- **DIRECTIONS FOR THIS TASK**
Pick out all lines of the entries that include the word "realme手机ofp线刷包解包工具" and copy them.

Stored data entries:
= = = = = = =

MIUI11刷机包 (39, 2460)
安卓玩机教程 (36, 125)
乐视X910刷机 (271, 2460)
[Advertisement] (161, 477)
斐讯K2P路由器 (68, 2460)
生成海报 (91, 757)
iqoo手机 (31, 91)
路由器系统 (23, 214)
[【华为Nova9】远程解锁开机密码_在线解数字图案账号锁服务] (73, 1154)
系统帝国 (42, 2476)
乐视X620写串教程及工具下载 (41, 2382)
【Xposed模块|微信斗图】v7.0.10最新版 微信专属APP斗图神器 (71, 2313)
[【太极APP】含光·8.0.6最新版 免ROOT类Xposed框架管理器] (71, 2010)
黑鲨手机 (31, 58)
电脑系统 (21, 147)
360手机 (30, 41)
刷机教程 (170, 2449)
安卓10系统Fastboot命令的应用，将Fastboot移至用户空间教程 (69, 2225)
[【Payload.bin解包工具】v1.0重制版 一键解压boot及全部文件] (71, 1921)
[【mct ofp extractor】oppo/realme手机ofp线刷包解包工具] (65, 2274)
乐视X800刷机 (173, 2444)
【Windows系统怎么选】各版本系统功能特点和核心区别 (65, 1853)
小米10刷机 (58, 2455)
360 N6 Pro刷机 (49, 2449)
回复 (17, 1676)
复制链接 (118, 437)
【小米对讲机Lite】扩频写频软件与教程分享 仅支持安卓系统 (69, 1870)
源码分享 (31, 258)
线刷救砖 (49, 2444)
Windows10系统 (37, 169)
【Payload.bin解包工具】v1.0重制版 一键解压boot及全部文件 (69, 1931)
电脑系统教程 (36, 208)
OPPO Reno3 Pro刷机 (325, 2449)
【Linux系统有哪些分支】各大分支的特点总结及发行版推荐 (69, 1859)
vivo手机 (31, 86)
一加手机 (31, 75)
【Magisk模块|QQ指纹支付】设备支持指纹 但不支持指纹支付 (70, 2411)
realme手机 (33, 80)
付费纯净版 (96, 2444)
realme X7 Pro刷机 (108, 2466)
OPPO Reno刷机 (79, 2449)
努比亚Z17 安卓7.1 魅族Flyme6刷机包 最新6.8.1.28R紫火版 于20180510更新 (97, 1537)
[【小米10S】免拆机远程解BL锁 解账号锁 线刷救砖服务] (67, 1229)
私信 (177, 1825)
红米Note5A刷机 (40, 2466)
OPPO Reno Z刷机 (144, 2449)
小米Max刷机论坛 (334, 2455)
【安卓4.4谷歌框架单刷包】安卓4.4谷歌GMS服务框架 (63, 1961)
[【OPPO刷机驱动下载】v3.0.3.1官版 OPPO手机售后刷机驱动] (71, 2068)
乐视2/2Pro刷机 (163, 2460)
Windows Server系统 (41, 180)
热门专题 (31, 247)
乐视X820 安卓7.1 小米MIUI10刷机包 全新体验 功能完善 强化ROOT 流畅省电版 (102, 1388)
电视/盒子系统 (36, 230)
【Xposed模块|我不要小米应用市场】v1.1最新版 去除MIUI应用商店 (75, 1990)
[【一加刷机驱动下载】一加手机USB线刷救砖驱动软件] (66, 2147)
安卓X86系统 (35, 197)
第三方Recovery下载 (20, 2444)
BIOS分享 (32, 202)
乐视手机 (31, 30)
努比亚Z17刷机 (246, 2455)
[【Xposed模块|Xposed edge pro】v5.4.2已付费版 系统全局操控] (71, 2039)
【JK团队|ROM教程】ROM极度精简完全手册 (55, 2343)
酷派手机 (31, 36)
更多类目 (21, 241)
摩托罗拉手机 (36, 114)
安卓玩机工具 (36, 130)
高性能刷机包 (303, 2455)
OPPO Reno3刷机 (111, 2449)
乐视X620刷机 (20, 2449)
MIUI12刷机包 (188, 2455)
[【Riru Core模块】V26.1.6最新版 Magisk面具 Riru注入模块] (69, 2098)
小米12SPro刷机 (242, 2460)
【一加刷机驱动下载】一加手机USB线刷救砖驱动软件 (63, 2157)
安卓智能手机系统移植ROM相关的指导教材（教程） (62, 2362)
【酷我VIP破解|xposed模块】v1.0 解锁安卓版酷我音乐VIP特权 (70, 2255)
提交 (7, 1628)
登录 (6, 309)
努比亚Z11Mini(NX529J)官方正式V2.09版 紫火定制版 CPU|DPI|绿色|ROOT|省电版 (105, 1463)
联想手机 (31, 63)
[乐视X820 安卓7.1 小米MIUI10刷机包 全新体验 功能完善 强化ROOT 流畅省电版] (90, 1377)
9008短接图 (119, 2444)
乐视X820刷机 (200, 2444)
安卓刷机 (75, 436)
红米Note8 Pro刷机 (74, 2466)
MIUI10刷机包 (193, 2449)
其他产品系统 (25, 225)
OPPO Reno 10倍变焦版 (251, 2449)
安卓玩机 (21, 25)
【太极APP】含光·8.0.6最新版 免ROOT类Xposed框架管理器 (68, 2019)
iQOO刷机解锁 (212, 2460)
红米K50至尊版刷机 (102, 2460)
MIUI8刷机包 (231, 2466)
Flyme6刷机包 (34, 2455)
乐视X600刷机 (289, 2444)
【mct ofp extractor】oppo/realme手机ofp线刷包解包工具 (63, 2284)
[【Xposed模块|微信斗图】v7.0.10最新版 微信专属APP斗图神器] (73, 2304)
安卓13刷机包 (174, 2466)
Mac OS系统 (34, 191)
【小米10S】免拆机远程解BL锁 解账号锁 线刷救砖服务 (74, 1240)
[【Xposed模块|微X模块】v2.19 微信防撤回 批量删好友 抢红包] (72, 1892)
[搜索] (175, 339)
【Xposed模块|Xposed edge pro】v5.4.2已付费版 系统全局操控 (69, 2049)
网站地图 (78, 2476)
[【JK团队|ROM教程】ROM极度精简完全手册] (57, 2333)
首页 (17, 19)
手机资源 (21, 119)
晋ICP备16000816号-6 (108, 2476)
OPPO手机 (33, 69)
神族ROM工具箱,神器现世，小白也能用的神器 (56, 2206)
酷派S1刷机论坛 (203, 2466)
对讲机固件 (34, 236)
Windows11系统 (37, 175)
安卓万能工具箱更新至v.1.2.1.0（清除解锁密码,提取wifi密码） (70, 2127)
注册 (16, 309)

= = = = = = =

- **RESPONSE TO THIS TASK**
[【mct ofp extractor】oppo/realme手机ofp线刷包解包工具] (65, 2274)
【mct ofp extractor】oppo/realme手机ofp线刷包解包工具 (63, 2284)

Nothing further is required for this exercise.